Este es el estilo y la lógica de los escuadrones de la muerte que se formaron en algunos países latinoamericanos y en otros lugares en el curso y como parte de la >guerra fría para exterminar indiscriminadamente a las fuerzas de izquierda, bajo cuya acción cayeron también hombres y mujeres no alineados en las corrientes marxistas —socialistas democráticos, socialdemócratas, pacifistas, defensores de los derechos humanos, incluidos liberales que no se volvieron fascistas por temor al comunismo— pues el primitivismo de los represores no les permitía distinguir las diferencias ideológicas.

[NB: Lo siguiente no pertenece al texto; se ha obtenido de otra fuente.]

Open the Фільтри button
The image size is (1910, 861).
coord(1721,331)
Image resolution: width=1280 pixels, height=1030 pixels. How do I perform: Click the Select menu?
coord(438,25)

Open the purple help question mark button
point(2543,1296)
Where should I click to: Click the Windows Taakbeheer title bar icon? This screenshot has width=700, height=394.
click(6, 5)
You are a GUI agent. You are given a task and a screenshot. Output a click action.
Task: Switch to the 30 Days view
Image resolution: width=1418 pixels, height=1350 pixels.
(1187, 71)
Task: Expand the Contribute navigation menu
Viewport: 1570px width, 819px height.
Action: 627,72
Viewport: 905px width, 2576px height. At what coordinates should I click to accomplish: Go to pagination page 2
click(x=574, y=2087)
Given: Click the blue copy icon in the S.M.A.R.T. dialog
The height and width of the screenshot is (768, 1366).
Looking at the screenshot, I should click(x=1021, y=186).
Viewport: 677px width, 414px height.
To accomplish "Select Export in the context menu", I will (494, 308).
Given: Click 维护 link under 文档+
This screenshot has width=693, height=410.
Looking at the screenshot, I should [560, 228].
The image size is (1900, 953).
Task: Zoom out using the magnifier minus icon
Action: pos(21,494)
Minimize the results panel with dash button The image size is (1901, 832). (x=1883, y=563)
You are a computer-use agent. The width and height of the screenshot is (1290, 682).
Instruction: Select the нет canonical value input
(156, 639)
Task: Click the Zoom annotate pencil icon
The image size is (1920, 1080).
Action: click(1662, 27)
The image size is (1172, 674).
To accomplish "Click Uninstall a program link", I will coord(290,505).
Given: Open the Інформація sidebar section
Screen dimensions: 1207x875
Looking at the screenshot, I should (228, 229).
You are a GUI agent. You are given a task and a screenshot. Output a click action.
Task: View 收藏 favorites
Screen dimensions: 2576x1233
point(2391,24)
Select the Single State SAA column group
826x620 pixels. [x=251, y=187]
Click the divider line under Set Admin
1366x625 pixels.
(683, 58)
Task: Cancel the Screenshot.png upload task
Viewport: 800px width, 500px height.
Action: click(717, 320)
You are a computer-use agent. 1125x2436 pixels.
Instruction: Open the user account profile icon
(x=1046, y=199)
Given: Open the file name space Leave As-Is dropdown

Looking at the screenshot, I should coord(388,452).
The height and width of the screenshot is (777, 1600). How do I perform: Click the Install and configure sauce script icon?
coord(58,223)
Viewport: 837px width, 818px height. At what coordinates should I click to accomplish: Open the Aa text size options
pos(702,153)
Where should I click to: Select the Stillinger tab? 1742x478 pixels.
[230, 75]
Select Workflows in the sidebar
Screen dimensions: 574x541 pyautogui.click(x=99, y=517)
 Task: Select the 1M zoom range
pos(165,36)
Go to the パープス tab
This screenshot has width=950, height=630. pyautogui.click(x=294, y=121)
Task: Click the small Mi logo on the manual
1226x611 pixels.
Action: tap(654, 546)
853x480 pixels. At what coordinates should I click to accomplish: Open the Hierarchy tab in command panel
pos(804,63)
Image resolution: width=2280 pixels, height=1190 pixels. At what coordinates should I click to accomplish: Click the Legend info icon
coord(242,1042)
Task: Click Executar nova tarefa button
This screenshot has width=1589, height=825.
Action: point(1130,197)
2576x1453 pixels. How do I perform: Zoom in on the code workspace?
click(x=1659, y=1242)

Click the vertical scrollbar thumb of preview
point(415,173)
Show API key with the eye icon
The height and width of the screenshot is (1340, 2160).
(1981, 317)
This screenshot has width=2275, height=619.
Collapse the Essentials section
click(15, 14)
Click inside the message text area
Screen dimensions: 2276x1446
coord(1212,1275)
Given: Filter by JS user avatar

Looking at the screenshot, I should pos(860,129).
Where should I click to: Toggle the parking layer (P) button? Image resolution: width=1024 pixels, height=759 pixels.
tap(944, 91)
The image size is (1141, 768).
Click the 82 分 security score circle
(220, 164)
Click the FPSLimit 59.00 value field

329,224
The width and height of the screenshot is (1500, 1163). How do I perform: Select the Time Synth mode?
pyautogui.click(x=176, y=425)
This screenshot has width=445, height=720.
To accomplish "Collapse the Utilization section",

Los regímenes democráticos que advinieron después de la dilatada y sangrienta etapa hicieron meritorios esfuerzos para pacificar el país. La búsqueda de una solución negociada entre el gobierno y la Unidad Revolucionaria Nacional Guatemalteca (URNG) —que a partir de 1982 reunió a todos los movimientos alzados en armas— se inició bajo la administración del presidente Vinicio Cerezo con la primera conversación de Madrid en 1997. Como parte de las negociaciones de paz, el gobierno presidido por Ramiro de León Carpio y la URNG suscribieron el Acuerdo de Oslo el 23 de junio de 1994, en el que se creó la Comisión para el Esclarecimiento Histórico (CEH), integrada por Christian Tomuschat, Alfredo Balsells Tojo y Otilia Lux de Cotí, con la misión de indagar en profundidad lo acontecido, establecer las causas y efectos del enfrentamiento armado y fijar responsabilidades. El valiente informe de la comisión fue presentado el 25 de febrero de 1999. El presidente Álvaro Arzú y la URNG concluyeron a finales de 1996, bajo el patrocinio de las Naciones Unidas, los acuerdos de paz que incluyen compromisos duraderos de no acudir a las armas para dirimir las diferencias políticas.
En conformidad con el Acuerdo de Oslo, que invocó la necesidad de recordar y dignificar a las víctimas del enfrentamiento armado, tanto el Presidente de la República como la Unidad Revolucionaria Nacional Guatemalteca, en actos simbólicos de hondo contenido humano, formularon peticiones de perdón por los horrores cometidos en la lucha fratricida.
Sin embargo, Rigoberta Menchú, premio Nobel de la Paz en 1992, acusó de genocidio y tortura en diciembre de 1999 ante los tribunales de justicia españoles a los exdictadores militares guatemaltecos Efraín Ríos Montt, Fernando Romeo Lucas Óscar y Humberto Mejías Víctores. El juez español Guillermo Ruiz Polanco acogió las acusaciones y a comienzos del año 2000 abrió un proceso de investigación.